** DESCRIPTION OF THE TASK **
At the line with "Viewport: 450px width, 480px", start transcribing; stop after the last line of the data below. Keep it exact and leave pictures out.

(Stored items)
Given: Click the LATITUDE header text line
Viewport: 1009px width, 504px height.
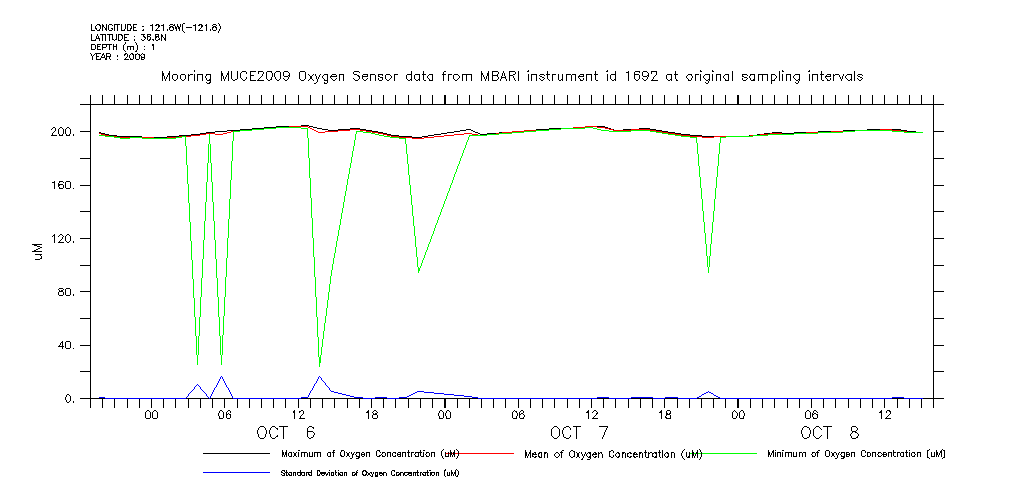Looking at the screenshot, I should 127,37.
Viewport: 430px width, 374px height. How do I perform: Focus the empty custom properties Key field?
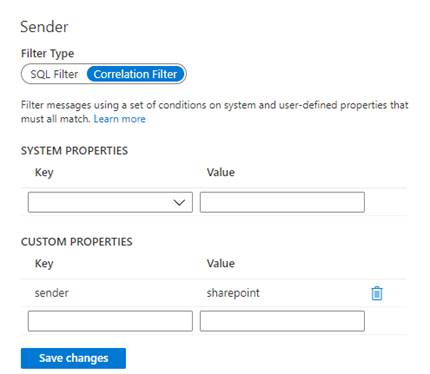[110, 321]
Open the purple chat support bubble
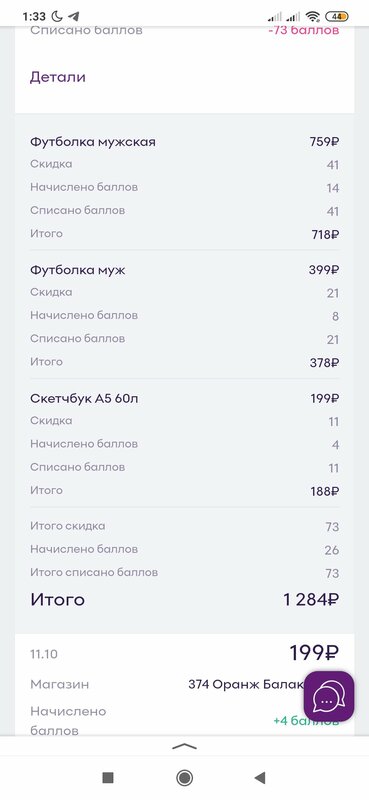This screenshot has width=369, height=800. pos(329,696)
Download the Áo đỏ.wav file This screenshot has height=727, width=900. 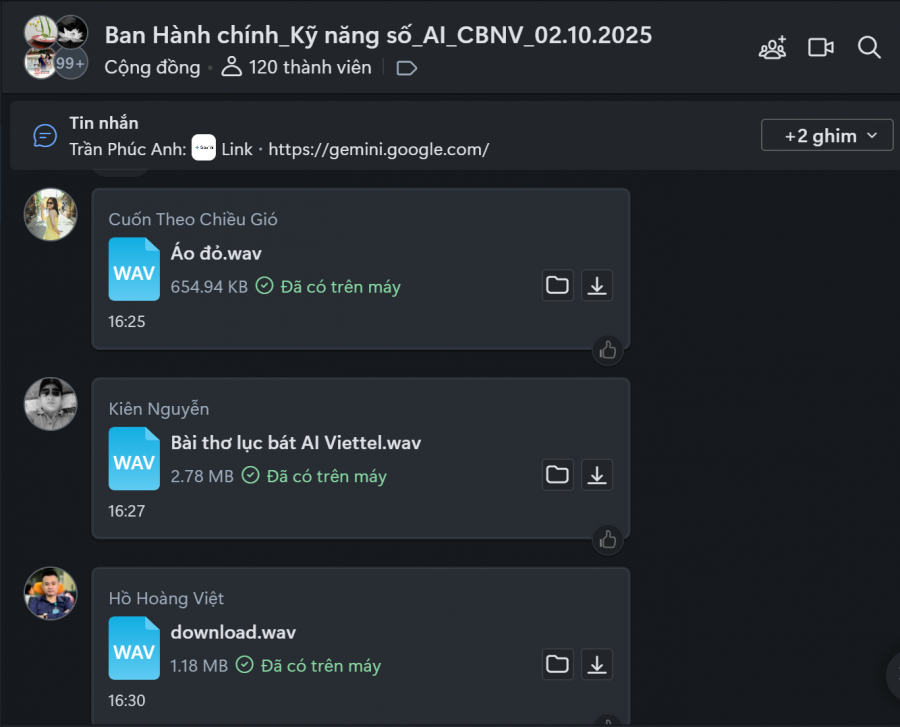(597, 286)
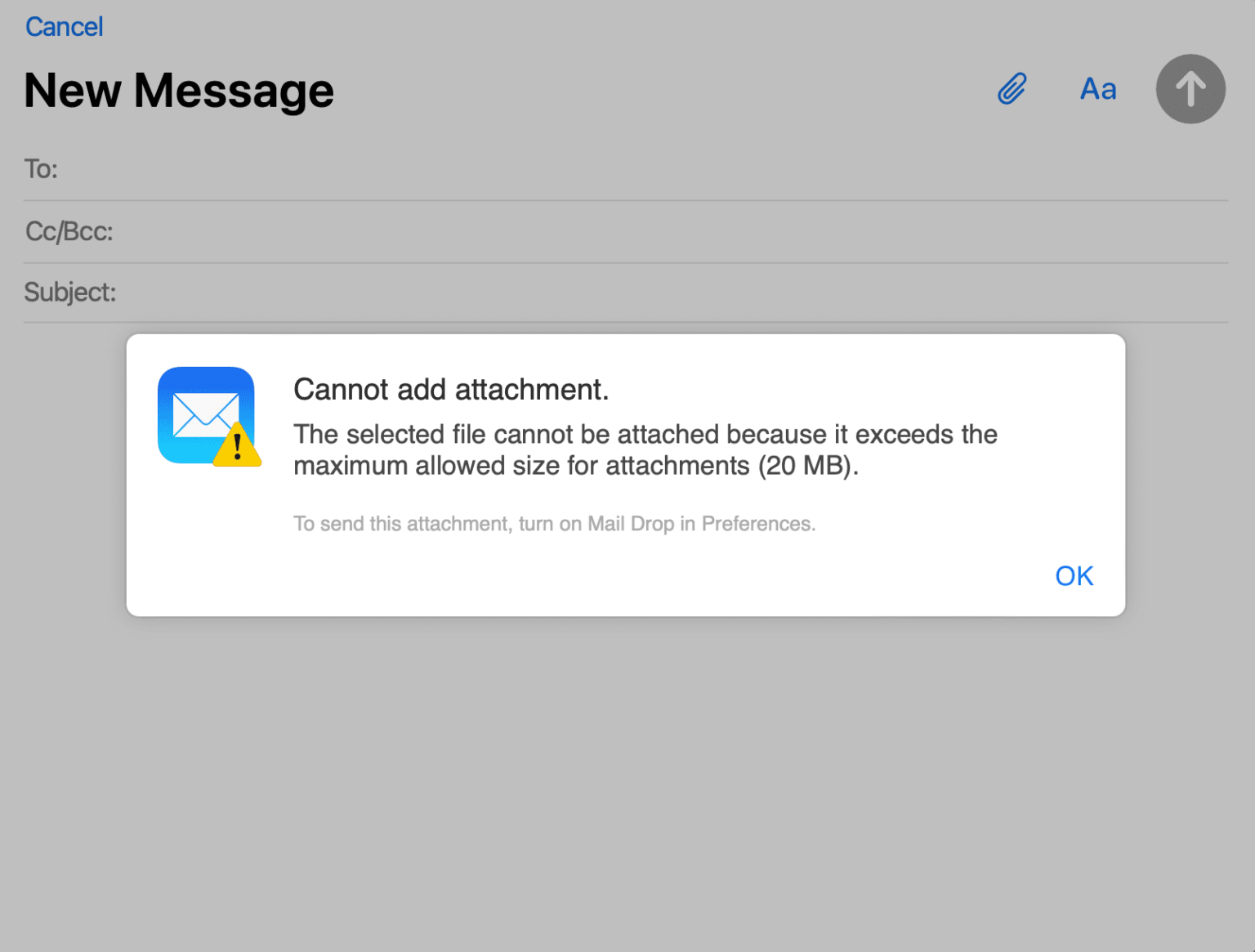Image resolution: width=1255 pixels, height=952 pixels.
Task: Open the Aa text formatting options
Action: point(1098,89)
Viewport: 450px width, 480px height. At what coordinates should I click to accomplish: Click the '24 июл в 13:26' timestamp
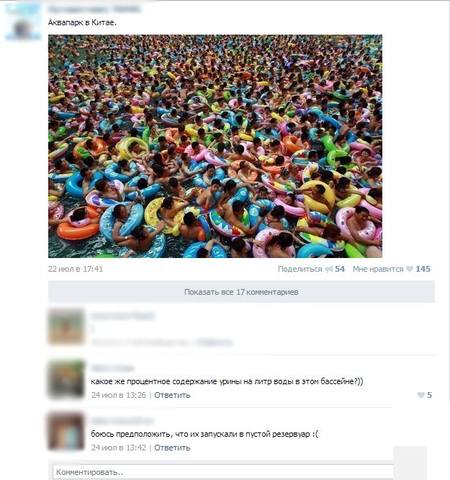[119, 395]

** EXERCISE SOLUTION **
Viewport: 450px width, 480px height. At what coordinates should I click to accomplish: Click the '24 июл в 13:26' timestamp
[119, 395]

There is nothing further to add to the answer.